# Brief
Put every line of the entries below into a JSON list of strings, with one string per line and blank lines left out.

# Task inputs
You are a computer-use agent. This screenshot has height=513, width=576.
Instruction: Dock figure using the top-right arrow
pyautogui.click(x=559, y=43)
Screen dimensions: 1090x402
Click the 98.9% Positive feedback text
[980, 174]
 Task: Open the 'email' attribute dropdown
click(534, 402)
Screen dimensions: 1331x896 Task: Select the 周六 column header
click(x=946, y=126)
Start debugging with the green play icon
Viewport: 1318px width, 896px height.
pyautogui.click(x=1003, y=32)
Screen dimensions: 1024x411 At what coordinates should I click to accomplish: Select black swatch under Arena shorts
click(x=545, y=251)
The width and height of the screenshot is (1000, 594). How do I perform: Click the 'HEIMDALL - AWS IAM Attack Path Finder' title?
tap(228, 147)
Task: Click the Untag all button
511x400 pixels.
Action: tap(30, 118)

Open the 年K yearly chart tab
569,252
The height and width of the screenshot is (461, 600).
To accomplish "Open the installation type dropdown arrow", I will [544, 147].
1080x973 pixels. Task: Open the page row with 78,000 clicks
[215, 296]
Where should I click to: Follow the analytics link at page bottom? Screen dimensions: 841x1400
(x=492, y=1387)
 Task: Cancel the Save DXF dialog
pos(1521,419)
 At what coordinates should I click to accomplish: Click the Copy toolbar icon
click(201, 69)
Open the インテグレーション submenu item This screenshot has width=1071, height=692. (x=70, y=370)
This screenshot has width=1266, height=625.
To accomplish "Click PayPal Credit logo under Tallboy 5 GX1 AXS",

# Finished task
[
  "You are a computer-use agent. This screenshot has height=513, width=576.",
  "Instruction: Dock figure using the top-right arrow",
  "pyautogui.click(x=559, y=43)",
  "Screen dimensions: 1090x402",
  "Click the 98.9% Positive feedback text",
  "[980, 174]",
  " Task: Open the 'email' attribute dropdown",
  "click(534, 402)",
  "Screen dimensions: 1331x896 Task: Select the 周六 column header",
  "click(x=946, y=126)",
  "Start debugging with the green play icon",
  "Viewport: 1318px width, 896px height.",
  "pyautogui.click(x=1003, y=32)",
  "Screen dimensions: 1024x411 At what coordinates should I click to accomplish: Select black swatch under Arena shorts",
  "click(x=545, y=251)",
  "The width and height of the screenshot is (1000, 594). How do I perform: Click the 'HEIMDALL - AWS IAM Attack Path Finder' title?",
  "tap(228, 147)",
  "Task: Click the Untag all button",
  "511x400 pixels.",
  "Action: tap(30, 118)",
  "Open the 年K yearly chart tab",
  "569,252",
  "The height and width of the screenshot is (461, 600).",
  "To accomplish \"Open the installation type dropdown arrow\", I will [544, 147].",
  "1080x973 pixels. Task: Open the page row with 78,000 clicks",
  "[215, 296]",
  "Where should I click to: Follow the analytics link at page bottom? Screen dimensions: 841x1400",
  "(x=492, y=1387)",
  " Task: Cancel the Save DXF dialog",
  "pos(1521,419)",
  " At what coordinates should I click to accomplish: Click the Copy toolbar icon",
  "click(201, 69)",
  "Open the インテグレーション submenu item This screenshot has width=1071, height=692. (x=70, y=370)",
  "This screenshot has width=1266, height=625.",
  "To accomplish \"Click PayPal Credit logo under Tallboy 5 GX1 AXS\","
]